Stated problem A: According to the ICSE tutorials text, what podcast does Nathen Harvey co-host?
Stated problem B: From the ICSE tutorials text, output the passage between "These are hands-on" and "learn something new!", inclusive.
Stated problem C: Using the ICSE tutorials text, explain why attendees should check the prerequisites before arriving.

Quoted text:
New this year — we have a fantastic lineup of hands-on tutorials! There are two parallel sessions of half-day and full-day tutorials on Tuesday, a full-day tutorial on Wednesday, and a half-day tutorial on Thursday afternoon. The tutorials are part of the ICSE program: if you are registered for ICSE week on Tue/Wed/Thur then you are free to attend that day’s tutorials.
These are hands-on tutorials. So, bring your laptop. Check out the prerequisites (some prerequisites ask you to download software or acquire accounts in advance). Come prepared to learn something new!
Running Applications on Kubernetes
Time: Tuesday, May 28, 9:00-12:30
Kubernetes (k8s) is an open-source system for automating deployment, scaling, and management of containerized applications. Kubernetes adds an abstraction layer to infrastructure whether that infrastructure is on-premises, in the cloud, or hybrid. Run and migrate workloads to the most appropriate deployment environment.
This workshop is an introduction to running applications on Kubernetes. The workshop includes a mix of lecture and hands-on labs. Participants will package a Java application into a Docker container, and then deploy and manage that application in Kubernetes. This workshop will utilize a number of services provided by Google Cloud Platform but the concepts are portable to any environment.
During this session, participants will:
- Package a simple, sample application into a Docker container
- Create a Kubernetes cluster
- Deploy the sample application in the Kubernetes cluster
- Scale the application, both up and down
- Upgrade the application
- View information and statistics about the application and k8s cluster
By the end of this workshop participants will be able to:
- Describe various features and benefits for Kubernetes
- Deploy and manage applications on Kubernetes
Nathen Harvey has been active in the DevOps community for almost a decade, putting the practices of DevOps to work and helping others learn and implement those practices. As a Cloud Developer Advocate at Google, he helps the community understand and apply DevOps and Site Reliability Engineering (SRE) principles and practices in the cloud to drive business outcomes. Prior to joining Google, Nathen led the Chef community whom he helped adopt continuous automation to build, deploy, and manage applications in fast, secure ways. He also has a background in running operations and infrastructure for a diverse range of web applications. Nathen is a co-host of the Food Fight Show, a podcast about Chef and DevOps.
Participants should bring a wifi-enabled laptop to the workshop. Participants will be given access to Google Cloud Platform for all of the labs. It’s best that participants of this workshop have some familiarity and comfort with the following:
- Basic web administration
- Basic system administration
- Working on the command line
Train a model with TensorFlow and run it in the browser
Time: Tuesday, May 28, 14:00-17:30
Josh Gordon and Robert Crowe
Please join us for an introductory TensorFlow workshop, taught at the beginner level. In this half-day session, we’ll introduce TensorFlow, then work through several simple exercises using tf.keras, TensorFlow’s latest and easiest to use high-level API. We will train a few models in Python, then work through each step needed to run a model in the browser (entirely client side, and interactively!) using TensorFlow.js. Next, we will serve our model using a REST API. The tutorial assumes basic prior machine learning experience, but is taught at the beginner level, and you can probably follow along even if you’re entirely new to the field. We’ll be available afterwards for discussions and deeper technical content if you have anything you’d like to chat about. There is no software to install, we’ll do everything in Colab.

Provided material:
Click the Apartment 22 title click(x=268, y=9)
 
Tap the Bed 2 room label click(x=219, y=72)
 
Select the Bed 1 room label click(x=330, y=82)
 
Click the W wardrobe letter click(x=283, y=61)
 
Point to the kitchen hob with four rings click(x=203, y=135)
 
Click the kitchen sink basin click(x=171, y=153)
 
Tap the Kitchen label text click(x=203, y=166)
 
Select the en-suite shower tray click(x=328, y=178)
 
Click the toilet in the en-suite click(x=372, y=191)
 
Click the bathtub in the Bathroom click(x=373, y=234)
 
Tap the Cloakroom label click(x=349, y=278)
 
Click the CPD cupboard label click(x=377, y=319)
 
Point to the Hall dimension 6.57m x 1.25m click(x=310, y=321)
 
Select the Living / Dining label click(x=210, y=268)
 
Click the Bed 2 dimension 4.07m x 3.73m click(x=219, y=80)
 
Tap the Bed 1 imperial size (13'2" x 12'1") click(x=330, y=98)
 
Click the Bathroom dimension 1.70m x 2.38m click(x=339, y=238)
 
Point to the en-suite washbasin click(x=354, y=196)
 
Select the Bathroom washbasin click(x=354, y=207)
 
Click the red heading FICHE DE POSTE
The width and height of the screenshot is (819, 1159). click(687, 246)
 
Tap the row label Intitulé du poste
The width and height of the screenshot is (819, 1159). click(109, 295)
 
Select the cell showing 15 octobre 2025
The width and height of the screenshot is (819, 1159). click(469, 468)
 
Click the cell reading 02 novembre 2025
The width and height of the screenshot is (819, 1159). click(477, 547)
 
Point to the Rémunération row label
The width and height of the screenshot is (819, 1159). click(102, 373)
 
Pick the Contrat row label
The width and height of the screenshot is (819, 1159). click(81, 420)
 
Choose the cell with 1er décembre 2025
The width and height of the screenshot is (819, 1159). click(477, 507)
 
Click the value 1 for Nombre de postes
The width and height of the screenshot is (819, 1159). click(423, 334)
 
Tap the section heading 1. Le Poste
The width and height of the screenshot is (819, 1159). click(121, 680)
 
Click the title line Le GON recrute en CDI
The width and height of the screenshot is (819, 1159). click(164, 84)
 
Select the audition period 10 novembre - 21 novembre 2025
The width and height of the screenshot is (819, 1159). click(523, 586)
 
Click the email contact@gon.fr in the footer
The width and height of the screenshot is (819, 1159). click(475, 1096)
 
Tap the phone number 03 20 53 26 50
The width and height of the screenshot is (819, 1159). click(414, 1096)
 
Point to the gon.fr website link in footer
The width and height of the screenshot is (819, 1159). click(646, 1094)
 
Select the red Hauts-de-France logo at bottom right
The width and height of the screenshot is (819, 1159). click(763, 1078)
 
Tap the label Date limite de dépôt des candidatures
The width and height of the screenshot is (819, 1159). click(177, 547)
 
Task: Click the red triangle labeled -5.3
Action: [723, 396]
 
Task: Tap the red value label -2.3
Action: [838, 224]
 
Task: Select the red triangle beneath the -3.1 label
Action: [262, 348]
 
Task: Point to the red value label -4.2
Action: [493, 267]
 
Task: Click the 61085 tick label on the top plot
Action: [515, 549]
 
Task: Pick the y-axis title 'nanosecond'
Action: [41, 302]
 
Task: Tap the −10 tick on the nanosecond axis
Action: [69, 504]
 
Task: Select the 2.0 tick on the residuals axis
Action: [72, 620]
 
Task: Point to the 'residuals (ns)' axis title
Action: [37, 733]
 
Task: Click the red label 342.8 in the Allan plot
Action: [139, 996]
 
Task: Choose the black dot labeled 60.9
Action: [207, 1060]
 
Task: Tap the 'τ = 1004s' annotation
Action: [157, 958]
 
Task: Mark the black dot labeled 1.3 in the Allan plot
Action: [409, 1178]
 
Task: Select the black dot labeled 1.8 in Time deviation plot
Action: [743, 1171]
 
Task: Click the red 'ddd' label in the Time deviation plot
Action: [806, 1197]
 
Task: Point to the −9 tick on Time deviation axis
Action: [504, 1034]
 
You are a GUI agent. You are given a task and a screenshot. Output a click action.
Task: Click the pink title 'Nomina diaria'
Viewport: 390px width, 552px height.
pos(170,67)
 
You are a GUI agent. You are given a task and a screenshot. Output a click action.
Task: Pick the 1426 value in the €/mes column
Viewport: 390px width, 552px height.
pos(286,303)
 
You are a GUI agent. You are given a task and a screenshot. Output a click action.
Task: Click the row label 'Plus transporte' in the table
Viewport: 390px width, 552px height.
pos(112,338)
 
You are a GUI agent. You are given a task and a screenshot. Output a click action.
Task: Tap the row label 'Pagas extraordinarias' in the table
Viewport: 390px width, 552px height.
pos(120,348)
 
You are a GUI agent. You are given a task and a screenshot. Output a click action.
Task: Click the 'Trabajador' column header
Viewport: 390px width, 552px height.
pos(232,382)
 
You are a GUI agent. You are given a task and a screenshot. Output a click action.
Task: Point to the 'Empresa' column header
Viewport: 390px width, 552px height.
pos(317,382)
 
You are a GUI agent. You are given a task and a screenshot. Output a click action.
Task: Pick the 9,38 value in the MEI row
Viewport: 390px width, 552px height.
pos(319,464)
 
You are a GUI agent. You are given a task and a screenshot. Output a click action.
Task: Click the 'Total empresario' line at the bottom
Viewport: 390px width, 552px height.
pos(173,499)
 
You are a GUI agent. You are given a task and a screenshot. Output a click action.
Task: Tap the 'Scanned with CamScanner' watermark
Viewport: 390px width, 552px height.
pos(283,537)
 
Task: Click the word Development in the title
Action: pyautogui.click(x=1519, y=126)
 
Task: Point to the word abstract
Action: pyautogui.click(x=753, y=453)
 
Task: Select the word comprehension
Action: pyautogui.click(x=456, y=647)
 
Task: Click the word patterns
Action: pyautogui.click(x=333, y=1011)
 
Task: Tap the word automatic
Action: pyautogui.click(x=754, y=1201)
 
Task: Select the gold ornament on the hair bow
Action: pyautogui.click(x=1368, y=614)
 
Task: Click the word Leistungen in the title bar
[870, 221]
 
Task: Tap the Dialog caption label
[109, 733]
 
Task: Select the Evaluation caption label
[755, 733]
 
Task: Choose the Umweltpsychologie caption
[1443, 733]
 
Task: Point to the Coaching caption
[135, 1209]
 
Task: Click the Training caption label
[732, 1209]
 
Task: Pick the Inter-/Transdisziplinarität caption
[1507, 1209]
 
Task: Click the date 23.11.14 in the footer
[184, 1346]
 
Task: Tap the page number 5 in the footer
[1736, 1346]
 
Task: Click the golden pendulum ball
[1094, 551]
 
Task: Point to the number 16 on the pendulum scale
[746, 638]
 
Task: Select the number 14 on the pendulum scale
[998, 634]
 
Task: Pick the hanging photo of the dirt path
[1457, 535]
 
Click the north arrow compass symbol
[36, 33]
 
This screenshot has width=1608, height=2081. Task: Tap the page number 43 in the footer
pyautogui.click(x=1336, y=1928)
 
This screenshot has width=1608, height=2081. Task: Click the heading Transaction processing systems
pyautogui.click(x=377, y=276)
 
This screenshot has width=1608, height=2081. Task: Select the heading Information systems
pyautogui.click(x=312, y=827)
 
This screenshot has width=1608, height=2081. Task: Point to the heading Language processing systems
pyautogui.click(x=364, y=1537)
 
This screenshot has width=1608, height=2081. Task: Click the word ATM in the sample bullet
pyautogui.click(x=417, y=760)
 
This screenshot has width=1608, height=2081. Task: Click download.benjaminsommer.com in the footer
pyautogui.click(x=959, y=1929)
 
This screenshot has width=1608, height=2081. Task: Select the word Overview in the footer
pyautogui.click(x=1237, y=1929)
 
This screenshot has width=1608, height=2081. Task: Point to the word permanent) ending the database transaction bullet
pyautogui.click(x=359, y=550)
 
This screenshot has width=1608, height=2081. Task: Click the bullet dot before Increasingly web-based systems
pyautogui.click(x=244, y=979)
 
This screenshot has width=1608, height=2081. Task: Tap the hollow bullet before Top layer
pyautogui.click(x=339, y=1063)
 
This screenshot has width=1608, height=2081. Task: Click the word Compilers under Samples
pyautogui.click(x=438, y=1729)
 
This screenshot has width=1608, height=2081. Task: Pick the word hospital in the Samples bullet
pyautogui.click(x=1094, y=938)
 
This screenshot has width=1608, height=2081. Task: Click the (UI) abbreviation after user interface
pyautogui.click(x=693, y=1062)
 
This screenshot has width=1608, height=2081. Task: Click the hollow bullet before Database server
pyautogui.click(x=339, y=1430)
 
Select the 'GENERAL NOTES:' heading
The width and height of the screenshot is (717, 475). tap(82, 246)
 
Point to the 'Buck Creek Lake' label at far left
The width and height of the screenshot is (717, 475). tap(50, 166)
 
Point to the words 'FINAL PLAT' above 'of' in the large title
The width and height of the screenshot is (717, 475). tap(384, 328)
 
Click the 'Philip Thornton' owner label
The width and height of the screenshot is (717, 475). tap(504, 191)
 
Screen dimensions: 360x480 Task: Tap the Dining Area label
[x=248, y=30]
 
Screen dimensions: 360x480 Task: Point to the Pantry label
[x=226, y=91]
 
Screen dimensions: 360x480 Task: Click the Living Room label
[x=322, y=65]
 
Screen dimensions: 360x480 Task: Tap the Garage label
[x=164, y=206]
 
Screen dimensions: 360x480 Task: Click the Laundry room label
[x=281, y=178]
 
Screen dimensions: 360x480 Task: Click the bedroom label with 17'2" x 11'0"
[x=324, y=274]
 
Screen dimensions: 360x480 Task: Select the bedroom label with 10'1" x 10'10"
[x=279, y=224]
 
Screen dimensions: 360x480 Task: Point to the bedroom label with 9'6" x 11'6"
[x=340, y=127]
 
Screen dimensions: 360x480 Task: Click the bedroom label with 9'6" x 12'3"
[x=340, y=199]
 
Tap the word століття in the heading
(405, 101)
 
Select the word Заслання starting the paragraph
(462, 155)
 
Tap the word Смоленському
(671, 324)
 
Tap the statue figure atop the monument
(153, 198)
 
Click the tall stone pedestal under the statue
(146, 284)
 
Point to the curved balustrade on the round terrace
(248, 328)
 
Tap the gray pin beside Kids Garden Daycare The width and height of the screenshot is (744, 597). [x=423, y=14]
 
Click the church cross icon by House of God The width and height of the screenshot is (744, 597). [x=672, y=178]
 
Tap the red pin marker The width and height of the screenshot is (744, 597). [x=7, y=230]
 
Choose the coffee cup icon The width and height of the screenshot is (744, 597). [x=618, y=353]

Task output A: The Food Fight Show, a podcast about Chef and DevOps.

Task output B:
These are hands-on tutorials. So, bring your laptop. Check out the prerequisites (some prerequisites ask you to download software or acquire accounts in advance). Come prepared to learn something new!

Task output C: Some prerequisites ask attendees to download software or get accounts in advance.